Career counseling was a way for her to help other people pursue theirs. Valerie co-founded and served as first president of the Arizona Career Development Association. While working at Glendale Community College near Phoenix, Valerie also pioneered the use of computer-assisted tools for career exploration and decision-making.

More evidence of Valerie's success in the guidance field abounds on the Web and in numerous articles on career planning and professions—from plastic surgery to animal behaviorism. For nearly two years, she wrote weekly articles on retailing careers for Monster.com, and hosted a weekly careers chat on that site.
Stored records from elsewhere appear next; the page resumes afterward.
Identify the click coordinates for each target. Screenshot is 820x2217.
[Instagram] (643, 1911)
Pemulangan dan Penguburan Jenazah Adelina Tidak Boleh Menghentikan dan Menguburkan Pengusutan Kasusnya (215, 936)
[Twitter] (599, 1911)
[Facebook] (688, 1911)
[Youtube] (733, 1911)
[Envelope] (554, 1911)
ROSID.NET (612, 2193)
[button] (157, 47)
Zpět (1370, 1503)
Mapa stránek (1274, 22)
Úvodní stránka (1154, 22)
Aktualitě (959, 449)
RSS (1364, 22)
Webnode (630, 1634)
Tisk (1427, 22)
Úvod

From 1983 to 1998, Valerie gained experience in technical communication, developing corporate training materials and college curricula in Arizona and in Grand Junction, Colorado. In 1998, while writing Retailing Career Starter, a career planning book published by LearningExpress, IT consulting firm Compuware Corporation recruited her to write software documentation.

In Milwaukee, Valerie developed inventory and maintenance tracking software, Help, and training guides for the Miller Brewing Company. Then in 2000, her husband, Dale, was offered a great job in San Diego. Today they live in Carlsbad, with their son, daughter, two dogs, and a cat.

Though she came to San Diego unemployed, Valerie was unfazed. "I'm very good at finding work," she says. She contacted the San Diego STC chapter, did some projects for Technical Standards, and now works for Accelrys, Inc., in life science information design.

One last detail. That personal ad Valerie wrote in 1983 turned out to be one of the most consequential pieces she has ever authored: it resulted in a date with Dale. Valerie's life proves it can't hurt to be full of contradictions.